**EXERCISE AIM:** Starting at the line that contains "This screenshot has width=518, height=794.", write out every line through the end of the records below exactly as it appears, and leave out all pictures.

**SUPPLIED RECORDS:**
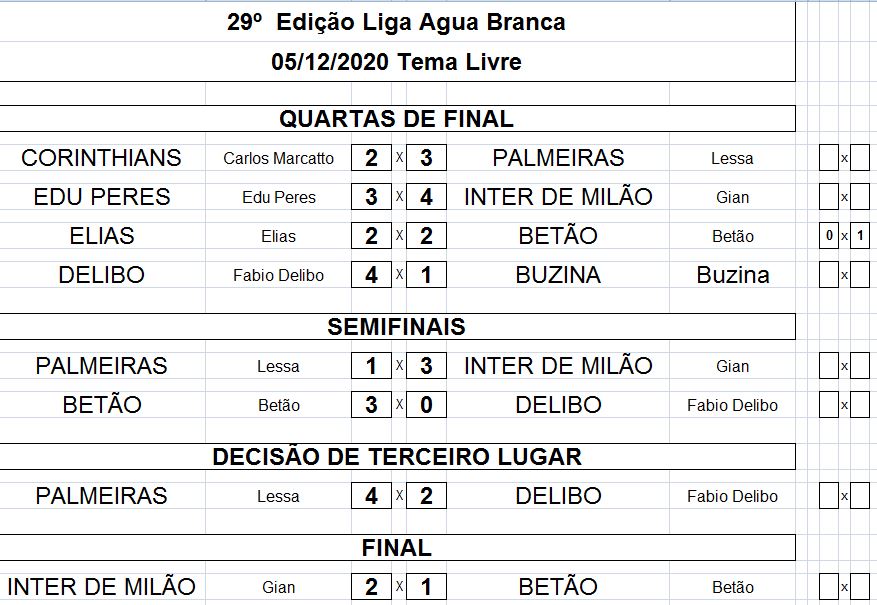Click the penalty box showing 1 in Elias row
877x605 pixels.
860,237
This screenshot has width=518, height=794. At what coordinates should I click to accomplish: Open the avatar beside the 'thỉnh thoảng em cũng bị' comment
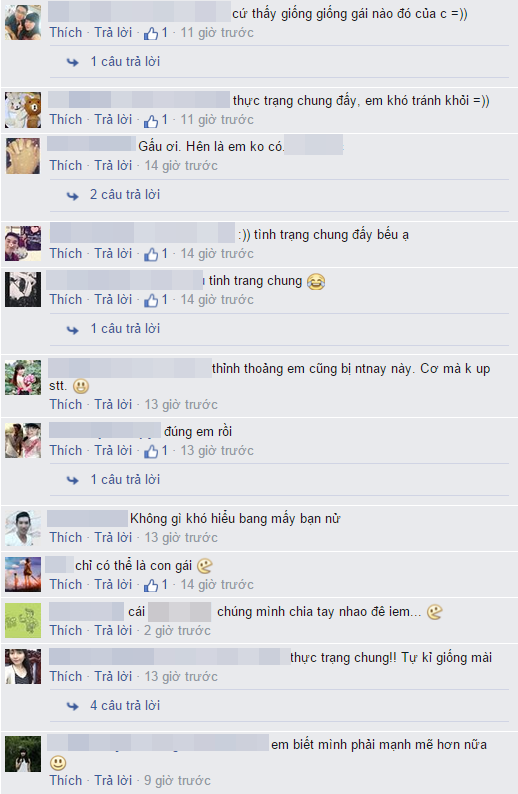pos(23,378)
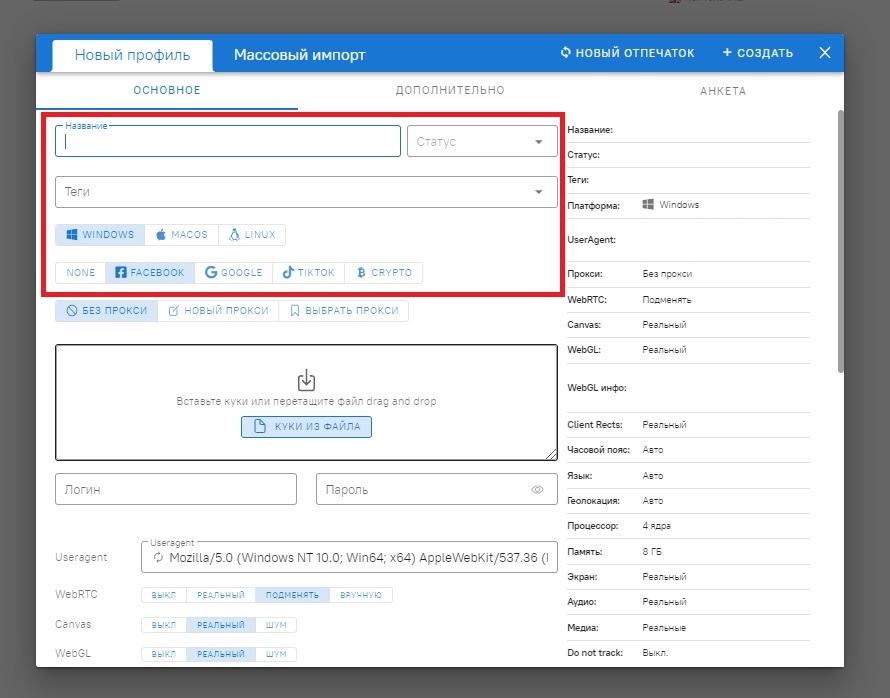
Task: Set Canvas to ШУМ
Action: [276, 625]
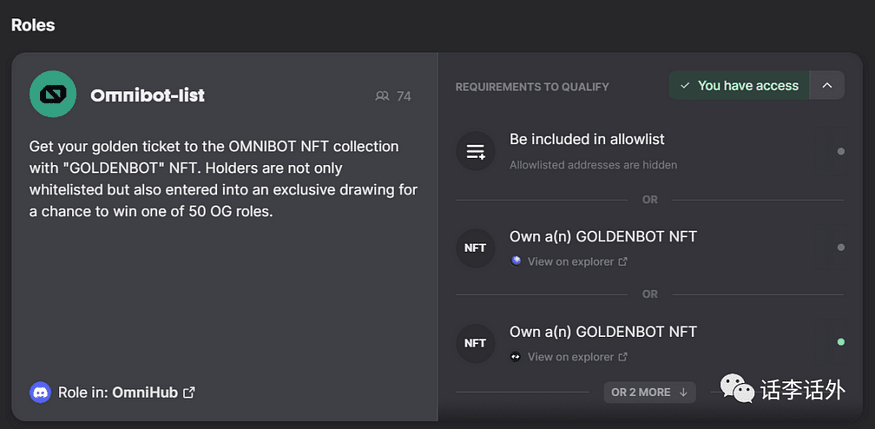Click the purple chain icon before View on explorer
This screenshot has height=429, width=875.
click(x=516, y=261)
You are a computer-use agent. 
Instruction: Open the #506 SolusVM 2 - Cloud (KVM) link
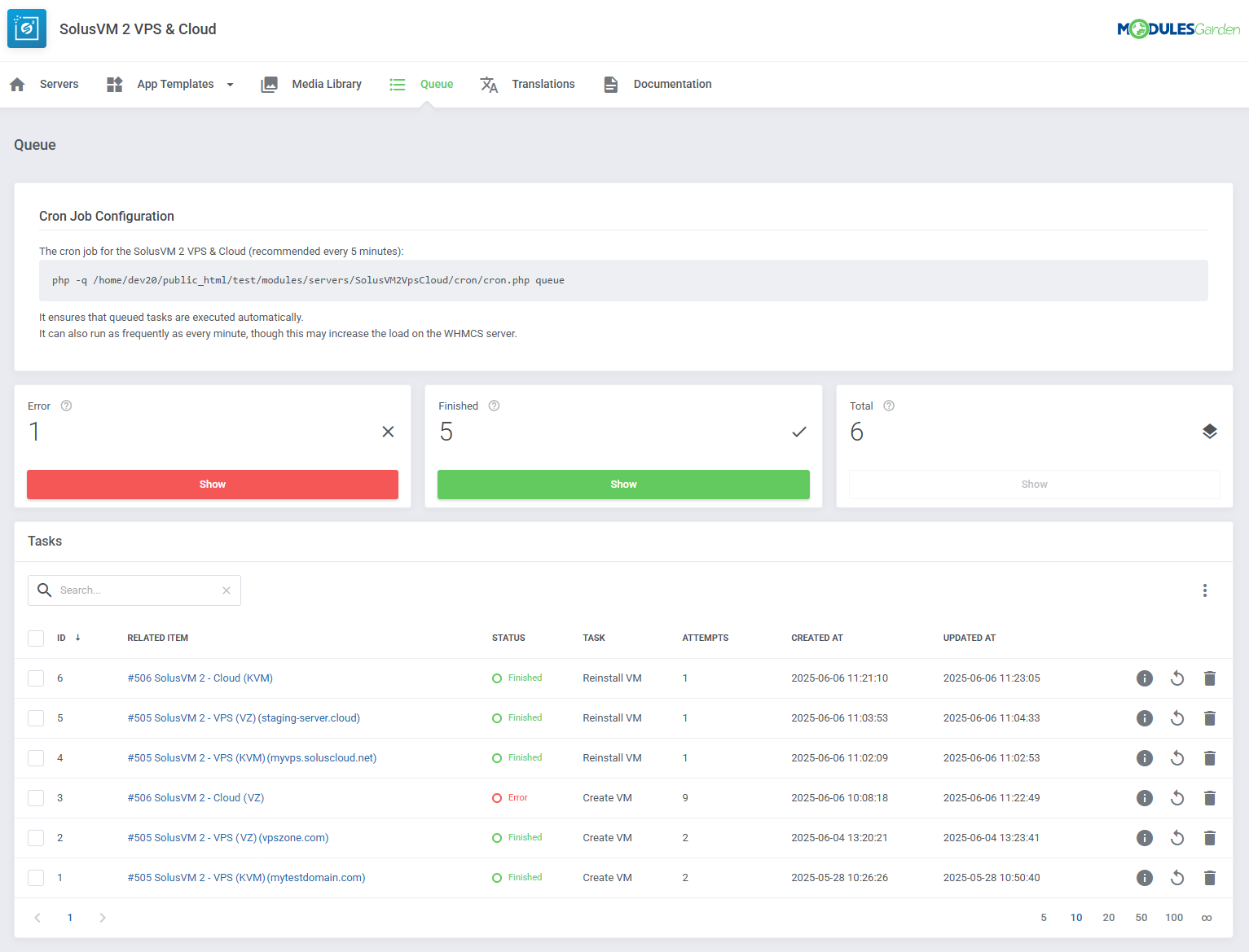click(x=200, y=678)
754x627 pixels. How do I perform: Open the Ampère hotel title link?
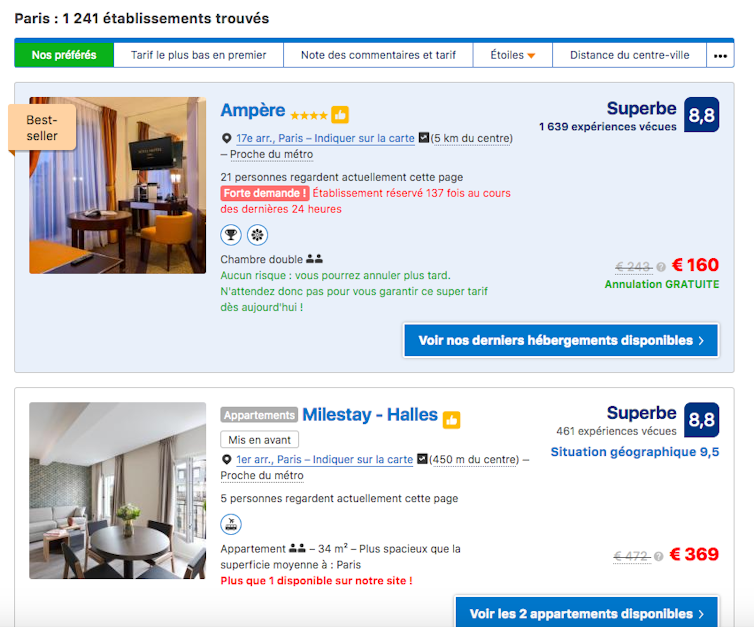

**REPLY TO THE EXERCISE:**
This screenshot has width=518, height=794. At what coordinates should I click to accomplish: Open the avatar beside the 'thỉnh thoảng em cũng bị' comment
pos(23,378)
Task: Set Canvas to ШУМ
Action: [276, 625]
Click the purple chain icon before View on explorer
This screenshot has height=429, width=875.
click(x=516, y=261)
You are a computer-use agent. 
Instruction: Open the #506 SolusVM 2 - Cloud (KVM) link
click(x=200, y=678)
754x627 pixels. How do I perform: Open the Ampère hotel title link?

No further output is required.